= Beginning of Section =
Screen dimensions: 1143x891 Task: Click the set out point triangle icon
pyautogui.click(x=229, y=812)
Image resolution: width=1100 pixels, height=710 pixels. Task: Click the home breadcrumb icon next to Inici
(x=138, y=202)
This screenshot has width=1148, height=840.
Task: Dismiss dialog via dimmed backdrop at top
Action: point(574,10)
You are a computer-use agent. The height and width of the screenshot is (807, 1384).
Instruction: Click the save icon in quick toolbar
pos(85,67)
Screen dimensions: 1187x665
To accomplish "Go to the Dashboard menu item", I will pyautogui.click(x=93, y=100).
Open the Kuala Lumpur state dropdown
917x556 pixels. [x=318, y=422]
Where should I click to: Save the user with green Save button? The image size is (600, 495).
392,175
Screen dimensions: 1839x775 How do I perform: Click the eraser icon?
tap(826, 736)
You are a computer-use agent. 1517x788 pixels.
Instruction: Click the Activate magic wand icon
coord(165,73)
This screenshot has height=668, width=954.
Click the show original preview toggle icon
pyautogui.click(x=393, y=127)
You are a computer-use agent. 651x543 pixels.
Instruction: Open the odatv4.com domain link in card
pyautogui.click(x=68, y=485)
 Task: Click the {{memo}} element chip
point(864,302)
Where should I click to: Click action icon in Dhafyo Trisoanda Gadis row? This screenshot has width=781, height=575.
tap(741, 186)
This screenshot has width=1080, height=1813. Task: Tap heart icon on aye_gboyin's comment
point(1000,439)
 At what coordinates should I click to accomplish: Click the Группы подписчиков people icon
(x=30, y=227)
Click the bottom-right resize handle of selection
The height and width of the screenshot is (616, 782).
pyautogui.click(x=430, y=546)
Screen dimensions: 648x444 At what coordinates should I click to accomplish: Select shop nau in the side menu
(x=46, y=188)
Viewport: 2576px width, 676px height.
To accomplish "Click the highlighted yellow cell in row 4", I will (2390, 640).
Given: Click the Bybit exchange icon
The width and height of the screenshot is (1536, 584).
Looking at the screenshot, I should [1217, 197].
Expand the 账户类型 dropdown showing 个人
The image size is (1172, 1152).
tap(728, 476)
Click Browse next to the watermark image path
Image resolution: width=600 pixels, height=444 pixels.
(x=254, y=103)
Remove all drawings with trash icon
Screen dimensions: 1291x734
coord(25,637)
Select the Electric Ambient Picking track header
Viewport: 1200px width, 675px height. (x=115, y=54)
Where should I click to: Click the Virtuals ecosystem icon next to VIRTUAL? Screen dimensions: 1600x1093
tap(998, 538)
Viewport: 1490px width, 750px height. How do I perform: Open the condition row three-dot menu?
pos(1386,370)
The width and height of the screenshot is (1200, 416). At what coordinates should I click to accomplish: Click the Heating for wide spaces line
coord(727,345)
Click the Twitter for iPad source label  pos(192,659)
= End of Section =
_Brief_. Retype the entries word for word.

_Solution_.
Screen dimensions: 1143x891 Task: Click the set out point triangle icon
pyautogui.click(x=229, y=812)
Image resolution: width=1100 pixels, height=710 pixels. Task: Click the home breadcrumb icon next to Inici
(x=138, y=202)
This screenshot has width=1148, height=840.
Task: Dismiss dialog via dimmed backdrop at top
Action: point(574,10)
You are a computer-use agent. The height and width of the screenshot is (807, 1384).
Instruction: Click the save icon in quick toolbar
pos(85,67)
Screen dimensions: 1187x665
To accomplish "Go to the Dashboard menu item", I will pyautogui.click(x=93, y=100).
Open the Kuala Lumpur state dropdown
917x556 pixels. [x=318, y=422]
Where should I click to: Save the user with green Save button? The image size is (600, 495).
392,175
Screen dimensions: 1839x775 How do I perform: Click the eraser icon?
tap(826, 736)
You are a computer-use agent. 1517x788 pixels.
Instruction: Click the Activate magic wand icon
coord(165,73)
This screenshot has height=668, width=954.
Click the show original preview toggle icon
pyautogui.click(x=393, y=127)
You are a computer-use agent. 651x543 pixels.
Instruction: Open the odatv4.com domain link in card
pyautogui.click(x=68, y=485)
 Task: Click the {{memo}} element chip
point(864,302)
Where should I click to: Click action icon in Dhafyo Trisoanda Gadis row? This screenshot has width=781, height=575.
tap(741, 186)
This screenshot has width=1080, height=1813. Task: Tap heart icon on aye_gboyin's comment
point(1000,439)
 At what coordinates should I click to accomplish: Click the Группы подписчиков people icon
(x=30, y=227)
Click the bottom-right resize handle of selection
The height and width of the screenshot is (616, 782).
pyautogui.click(x=430, y=546)
Screen dimensions: 648x444 At what coordinates should I click to accomplish: Select shop nau in the side menu
(x=46, y=188)
Viewport: 2576px width, 676px height.
To accomplish "Click the highlighted yellow cell in row 4", I will (2390, 640).
Given: Click the Bybit exchange icon
The width and height of the screenshot is (1536, 584).
Looking at the screenshot, I should [1217, 197].
Expand the 账户类型 dropdown showing 个人
The image size is (1172, 1152).
tap(728, 476)
Click Browse next to the watermark image path
Image resolution: width=600 pixels, height=444 pixels.
(x=254, y=103)
Remove all drawings with trash icon
Screen dimensions: 1291x734
coord(25,637)
Select the Electric Ambient Picking track header
Viewport: 1200px width, 675px height. (x=115, y=54)
Where should I click to: Click the Virtuals ecosystem icon next to VIRTUAL? Screen dimensions: 1600x1093
tap(998, 538)
Viewport: 1490px width, 750px height. How do I perform: Open the condition row three-dot menu?
pos(1386,370)
The width and height of the screenshot is (1200, 416). At what coordinates should I click to accomplish: Click the Heating for wide spaces line
coord(727,345)
Click the Twitter for iPad source label  pos(192,659)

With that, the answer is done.